Entries supplied.
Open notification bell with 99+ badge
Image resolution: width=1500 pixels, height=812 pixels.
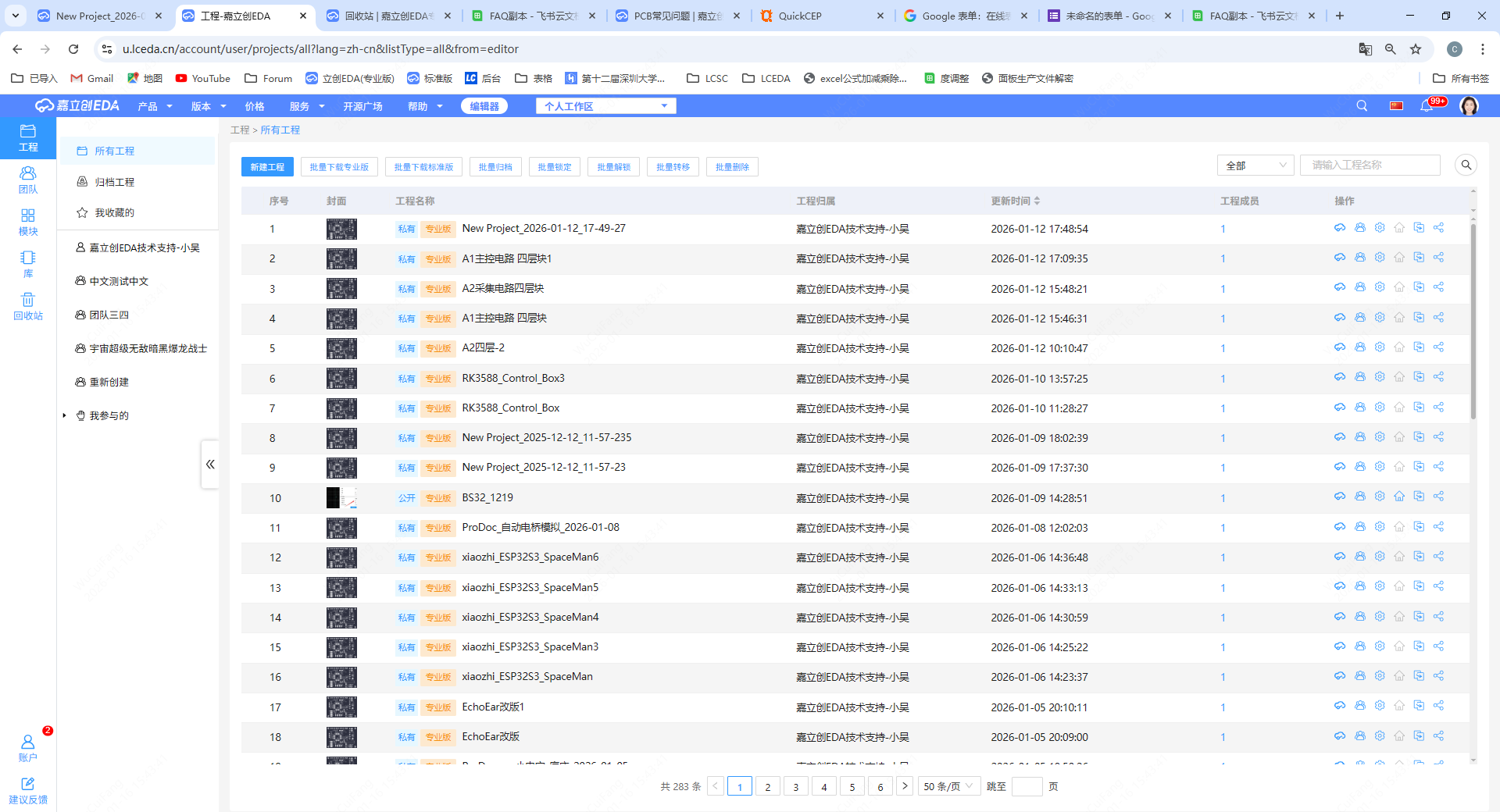(1427, 106)
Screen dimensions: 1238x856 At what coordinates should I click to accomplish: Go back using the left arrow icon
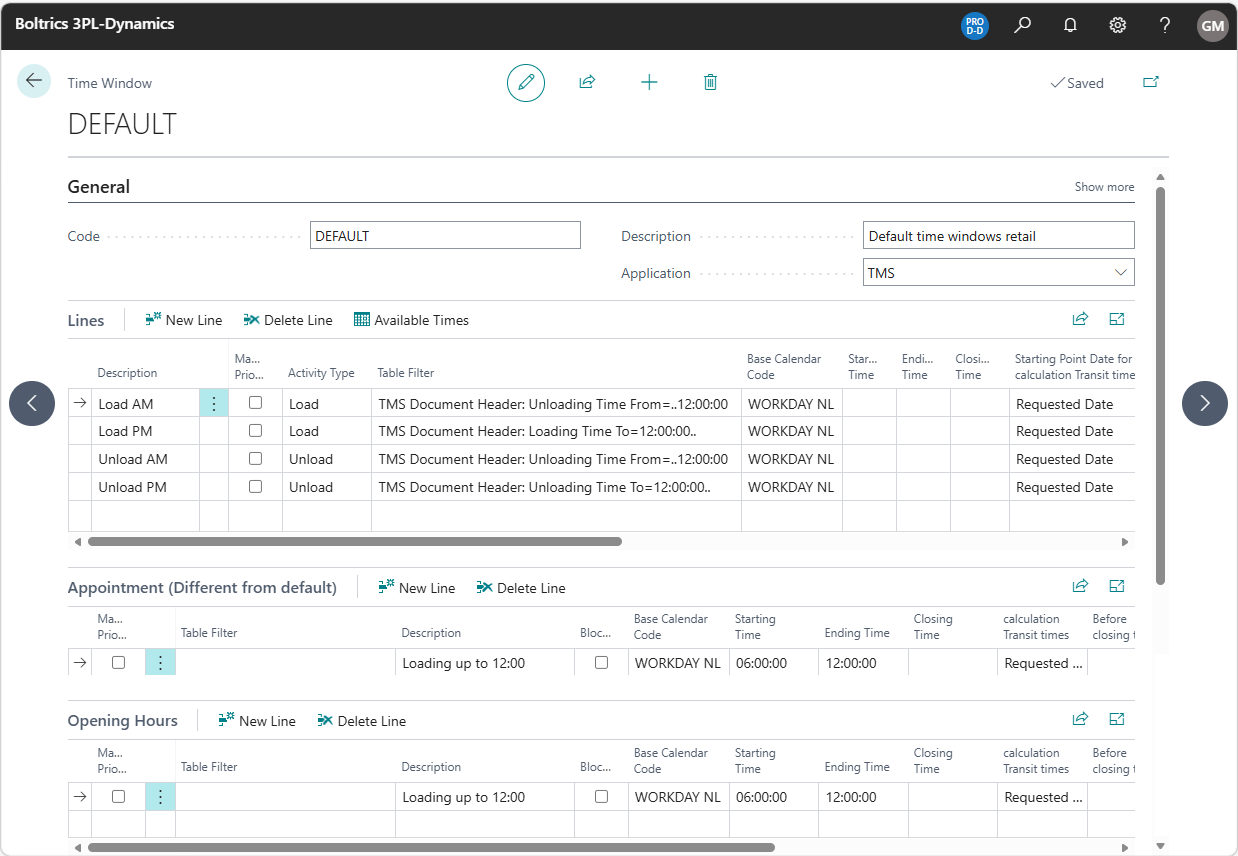[x=34, y=81]
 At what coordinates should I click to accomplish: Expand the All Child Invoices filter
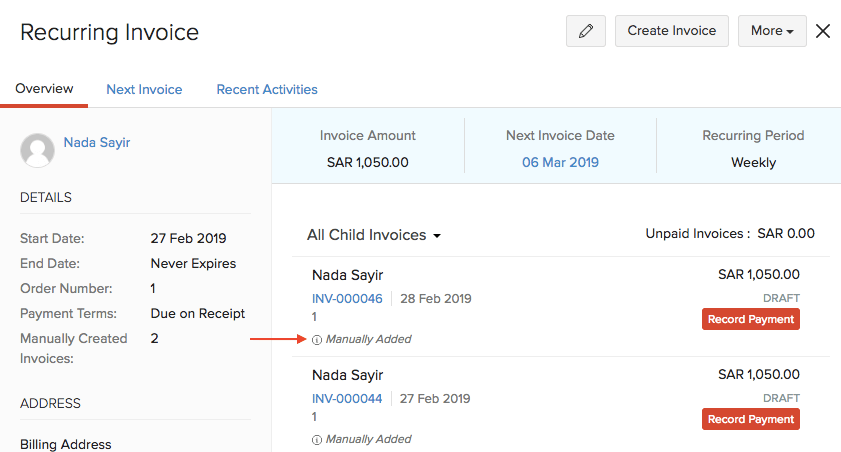(374, 235)
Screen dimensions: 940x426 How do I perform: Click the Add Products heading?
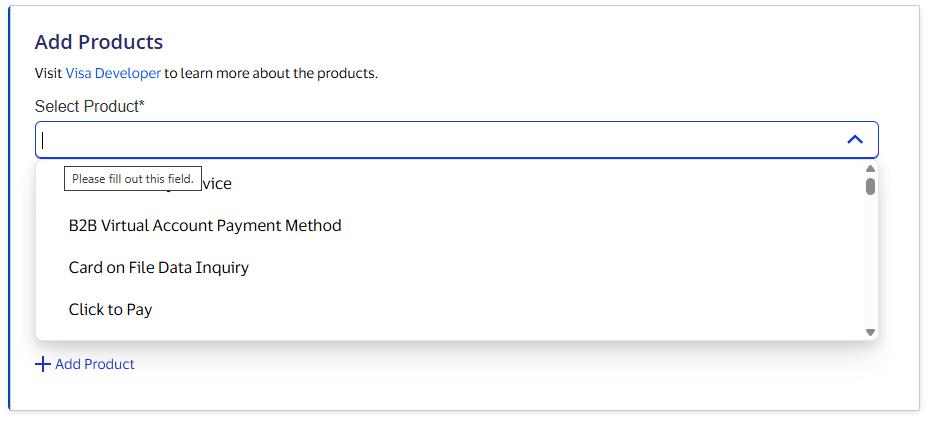coord(99,42)
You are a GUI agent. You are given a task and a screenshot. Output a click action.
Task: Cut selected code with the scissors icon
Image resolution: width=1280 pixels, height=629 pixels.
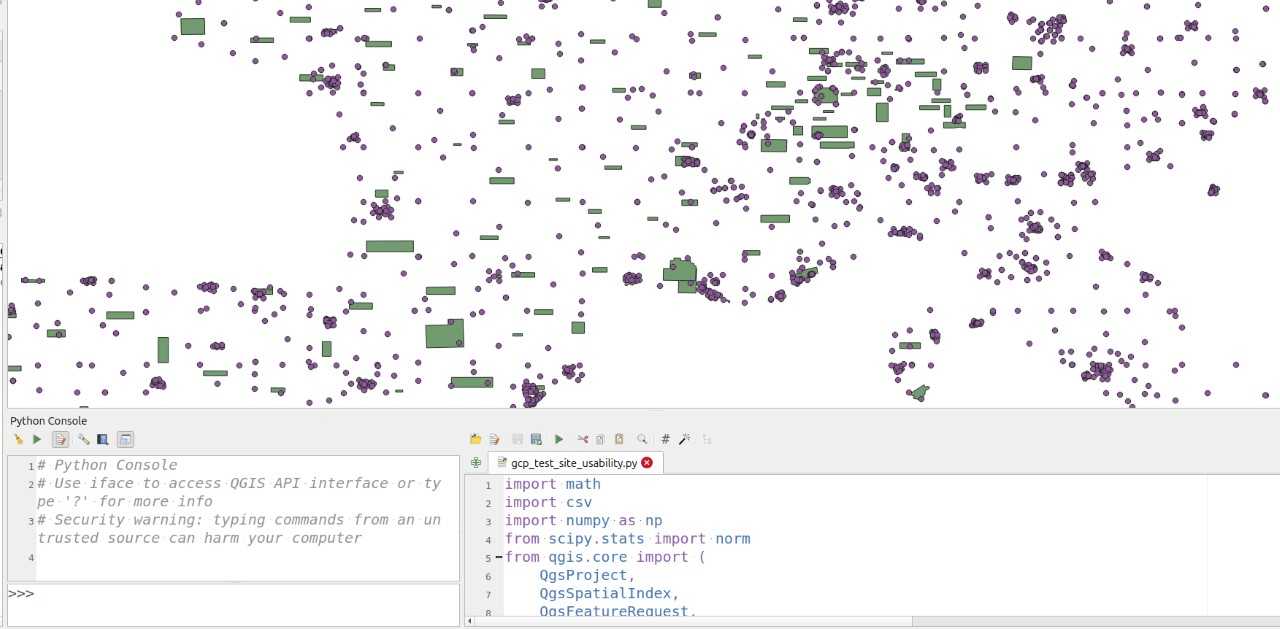(x=583, y=438)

Problem. Give the listing above again word for word, leaving out the pictures.

Written solution.
Open notification bell with 99+ badge
Image resolution: width=1500 pixels, height=812 pixels.
(1427, 106)
Screen dimensions: 1238x856 At what coordinates should I click to accomplish: Go back using the left arrow icon
[x=34, y=81]
 At what coordinates should I click to accomplish: Expand the All Child Invoices filter
(374, 235)
Screen dimensions: 940x426 How do I perform: Click the Add Products heading?
coord(99,42)
You are a GUI agent. You are given a task and a screenshot. Output a click action.
Task: Cut selected code with the scissors icon
Image resolution: width=1280 pixels, height=629 pixels.
(x=583, y=438)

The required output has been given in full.